You are viewing a plain text version of this content. The canonical link for it is here.
Posted to solr-user@lucene.apache.org by Bernd Fehling <be...@uni-bielefeld.de> on 2013/05/13 13:35:28 UTC
CJK question
A question about CJK, how will U+3000 be handled?
U+3000 belongs to "CJK Symbols and Punctuation" and is named "IDEOGRAPHIC SPACE".
Is it wrong if I just map it to U+0020 (SPACE)?
What is CJK Analyzer doing with U+3000?
If "two CJK words" have U+3000 inside, does it mean these "two CJK words"

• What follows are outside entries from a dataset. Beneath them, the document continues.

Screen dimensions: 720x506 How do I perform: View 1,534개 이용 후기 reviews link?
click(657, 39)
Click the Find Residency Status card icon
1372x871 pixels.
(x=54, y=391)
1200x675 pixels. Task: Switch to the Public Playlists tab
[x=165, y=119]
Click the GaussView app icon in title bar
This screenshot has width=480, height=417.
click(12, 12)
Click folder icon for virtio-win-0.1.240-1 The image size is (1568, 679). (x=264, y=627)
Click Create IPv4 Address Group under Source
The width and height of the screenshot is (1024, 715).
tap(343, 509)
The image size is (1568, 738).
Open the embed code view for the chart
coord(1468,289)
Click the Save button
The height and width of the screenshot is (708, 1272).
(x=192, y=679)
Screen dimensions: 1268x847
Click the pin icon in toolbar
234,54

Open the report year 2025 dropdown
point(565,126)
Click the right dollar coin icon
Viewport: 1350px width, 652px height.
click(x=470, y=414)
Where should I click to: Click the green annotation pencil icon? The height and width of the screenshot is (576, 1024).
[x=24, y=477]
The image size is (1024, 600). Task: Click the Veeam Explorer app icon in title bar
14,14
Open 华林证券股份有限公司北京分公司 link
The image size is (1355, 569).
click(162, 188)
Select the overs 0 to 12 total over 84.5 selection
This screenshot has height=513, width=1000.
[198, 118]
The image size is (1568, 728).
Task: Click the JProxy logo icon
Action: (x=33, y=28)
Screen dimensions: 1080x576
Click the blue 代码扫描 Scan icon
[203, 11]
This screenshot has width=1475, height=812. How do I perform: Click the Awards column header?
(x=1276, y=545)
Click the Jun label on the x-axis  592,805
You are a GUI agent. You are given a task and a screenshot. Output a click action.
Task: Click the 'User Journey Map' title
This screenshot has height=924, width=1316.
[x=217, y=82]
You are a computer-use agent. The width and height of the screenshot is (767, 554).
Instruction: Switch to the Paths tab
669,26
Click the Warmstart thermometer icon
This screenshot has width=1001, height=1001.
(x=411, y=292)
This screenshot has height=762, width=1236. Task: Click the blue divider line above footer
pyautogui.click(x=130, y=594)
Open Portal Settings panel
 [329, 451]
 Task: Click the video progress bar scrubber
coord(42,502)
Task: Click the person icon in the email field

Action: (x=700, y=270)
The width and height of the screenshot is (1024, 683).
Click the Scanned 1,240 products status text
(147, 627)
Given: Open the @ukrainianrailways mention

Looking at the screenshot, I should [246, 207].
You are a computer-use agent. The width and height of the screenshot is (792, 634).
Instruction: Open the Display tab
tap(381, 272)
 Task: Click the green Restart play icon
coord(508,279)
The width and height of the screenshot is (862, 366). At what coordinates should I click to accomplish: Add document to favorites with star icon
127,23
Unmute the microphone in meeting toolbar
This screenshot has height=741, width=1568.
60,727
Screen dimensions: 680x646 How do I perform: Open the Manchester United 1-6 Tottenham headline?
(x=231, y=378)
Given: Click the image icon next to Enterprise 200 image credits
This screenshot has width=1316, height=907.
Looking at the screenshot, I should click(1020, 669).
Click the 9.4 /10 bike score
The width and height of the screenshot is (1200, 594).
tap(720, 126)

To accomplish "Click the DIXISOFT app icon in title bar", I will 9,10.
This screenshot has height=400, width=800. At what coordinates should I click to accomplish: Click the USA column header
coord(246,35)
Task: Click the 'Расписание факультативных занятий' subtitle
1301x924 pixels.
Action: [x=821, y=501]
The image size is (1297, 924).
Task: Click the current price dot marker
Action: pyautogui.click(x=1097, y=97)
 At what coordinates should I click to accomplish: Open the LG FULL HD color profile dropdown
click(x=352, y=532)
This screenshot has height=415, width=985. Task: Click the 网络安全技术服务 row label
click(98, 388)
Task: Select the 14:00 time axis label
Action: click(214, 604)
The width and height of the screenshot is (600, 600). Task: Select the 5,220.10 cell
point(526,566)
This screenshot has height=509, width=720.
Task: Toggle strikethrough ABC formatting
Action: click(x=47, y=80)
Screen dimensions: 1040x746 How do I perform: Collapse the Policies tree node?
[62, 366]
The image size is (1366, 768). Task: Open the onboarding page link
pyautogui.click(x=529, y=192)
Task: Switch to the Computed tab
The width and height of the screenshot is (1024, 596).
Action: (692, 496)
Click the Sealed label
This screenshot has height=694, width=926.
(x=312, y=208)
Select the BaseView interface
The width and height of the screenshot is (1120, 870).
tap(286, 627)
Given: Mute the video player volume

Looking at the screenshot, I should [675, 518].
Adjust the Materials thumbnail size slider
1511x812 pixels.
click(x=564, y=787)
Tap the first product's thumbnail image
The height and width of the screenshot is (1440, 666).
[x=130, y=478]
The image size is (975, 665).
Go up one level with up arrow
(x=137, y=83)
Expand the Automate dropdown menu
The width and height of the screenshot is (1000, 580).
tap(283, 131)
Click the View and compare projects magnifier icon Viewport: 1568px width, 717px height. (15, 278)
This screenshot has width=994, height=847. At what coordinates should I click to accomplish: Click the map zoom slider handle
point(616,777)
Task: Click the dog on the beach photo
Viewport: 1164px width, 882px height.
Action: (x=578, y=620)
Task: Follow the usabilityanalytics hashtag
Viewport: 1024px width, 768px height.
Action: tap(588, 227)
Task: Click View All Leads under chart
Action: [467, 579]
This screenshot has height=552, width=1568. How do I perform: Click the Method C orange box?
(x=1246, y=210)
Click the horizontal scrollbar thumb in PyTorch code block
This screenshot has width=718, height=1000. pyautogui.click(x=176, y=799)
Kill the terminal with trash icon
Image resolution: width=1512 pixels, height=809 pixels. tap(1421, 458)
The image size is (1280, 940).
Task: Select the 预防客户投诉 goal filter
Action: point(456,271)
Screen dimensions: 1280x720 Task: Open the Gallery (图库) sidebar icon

belong together and changing U+3000 to U+0020 will break the meaning of the
whole CJK word?
Actually I have no idea about CJK.
Any help welcome.
Bernd
RE: CJK question
Posted by Markus Jelsma <ma...@openindex.io>.
Hi,
It uses the StandardAnalyzer which does split on IDEOGRAPHIC SPACE.
Cheers,
Markus
-----Original message-----
> From:Bernd Fehling <be...@uni-bielefeld.de>
> Sent: Mon 13-May-2013 13:36
> To: solr-user@lucene.apache.org
> Subject: CJK question
>
> A question about CJK, how will U+3000 be handled?
>
> U+3000 belongs to "CJK Symbols and Punctuation" and is named "IDEOGRAPHIC SPACE".
>
> Is it wrong if I just map it to U+0020 (SPACE)?
>
> What is CJK Analyzer doing with U+3000?
>
> If "two CJK words" have U+3000 inside, does it mean these "two CJK words"
> belong together and changing U+3000 to U+0020 will break the meaning of the
> whole CJK word?
>
> Actually I have no idea about CJK.
> Any help welcome.
>
> Bernd
>